Il n’est aucun genre d’étude qui réunisse au même degré et fonde dans une plus parfaite harmonie les jouissances de la poésie et les pures austérités de la recherche scientifique ; on ne sait si ceux qui s’y livrent sont plus attirés par les unes que par les autres. Cette heureuse union se manifeste jusque dans les résultats acquis. Souvent on a reproché à la science de faire pour la nature ce que font pour les poètes certains commentateurs qui les dessèchent en les expliquant. Ici rien de semblable ; l’admiration n’est pas en raison inverse du savoir. En fait de glaciers, les véritables artistes ne sont ni les peintres, ni les poètes, ni les littérateurs, ce sont les savans, à commencer par de Saussure et à finir par Tyndall. Plus la théorie approche de l’achèvement, plus elle offre de prise à l’art et à la poésie. Qu’est-ce donc que cet étrange écoulement dont Tyndall a révélé les lois contradictoires ? Il n’en est pas de plus laborieux ni de plus chaotique, et il semble appartenir à ces temps fabuleux dont parlent les cosmogonies anciennes, où les élémens n’étaient pas encore séparés et où la matière attendait une forme. Tout s’écoule dans l’univers. L’air se répand dans l’espace, quelquefois doucement, quelquefois avec fureur, toujours avec facilité, les vents ont des ailes aussi bien que les oiseaux.

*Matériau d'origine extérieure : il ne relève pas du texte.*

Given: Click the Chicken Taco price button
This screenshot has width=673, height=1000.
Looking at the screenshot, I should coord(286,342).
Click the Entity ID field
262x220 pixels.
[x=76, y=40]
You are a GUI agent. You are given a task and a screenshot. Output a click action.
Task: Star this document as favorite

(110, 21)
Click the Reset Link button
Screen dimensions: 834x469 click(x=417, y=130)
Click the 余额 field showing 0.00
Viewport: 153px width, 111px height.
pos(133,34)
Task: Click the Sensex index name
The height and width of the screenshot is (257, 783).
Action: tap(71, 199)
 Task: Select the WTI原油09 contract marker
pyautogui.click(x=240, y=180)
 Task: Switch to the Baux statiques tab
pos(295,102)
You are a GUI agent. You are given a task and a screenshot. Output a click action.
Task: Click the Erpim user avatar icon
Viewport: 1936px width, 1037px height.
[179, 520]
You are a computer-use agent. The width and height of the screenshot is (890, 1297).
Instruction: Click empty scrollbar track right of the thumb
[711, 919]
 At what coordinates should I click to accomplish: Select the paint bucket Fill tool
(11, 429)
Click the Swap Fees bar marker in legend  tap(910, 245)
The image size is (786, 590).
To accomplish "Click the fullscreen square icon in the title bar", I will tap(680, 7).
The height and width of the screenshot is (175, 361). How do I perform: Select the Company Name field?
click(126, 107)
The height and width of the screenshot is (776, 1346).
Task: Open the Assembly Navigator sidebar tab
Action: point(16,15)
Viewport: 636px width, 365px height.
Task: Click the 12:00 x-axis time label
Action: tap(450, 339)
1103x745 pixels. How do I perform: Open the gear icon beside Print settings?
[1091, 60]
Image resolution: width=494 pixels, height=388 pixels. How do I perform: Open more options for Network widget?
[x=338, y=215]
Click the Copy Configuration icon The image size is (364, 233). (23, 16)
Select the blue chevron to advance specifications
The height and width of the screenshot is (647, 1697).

L’eau court à la surface de la terre : elle n’a pas la légèreté des êtres aériens, elle est fixée au sol ; mais elle est chose mobile, elle a grâce à se déplacer. La boue et la lave allongent sur les pentes leurs masses inertes, qui s’épanchent pesamment sans se rompre jamais. Les corps solides ont aussi une espèce d’écoulement, toutefois il y faut la violence : emprisonnez-les dans un espace fermé de toutes parts sauf un étroit orifice, et à force de peser sur eux vous les contraindrez à s’échapper par la seule voie qui leur soit ouverte. Quant au glacier, il ne peut pas ne point s’écouler ; il a une carrière à fournir, il la fournira jusqu’au bout. Cependant il semble que les moyens lui en aient été refusés, il ne peut s’écouler qu’en se brisant pour se reformer. À le voir en apparence immobile, à l’entendre gémir et craquer, on croit deviner une lutte entre la destinée qui commande et la matière qui résiste. La matière obéit néanmoins, mais avec quel effort et quel travail ! Elle n’obéit qu’au prix d’une destruction et d’un enfantement perpétuels.


E. RAMBERT.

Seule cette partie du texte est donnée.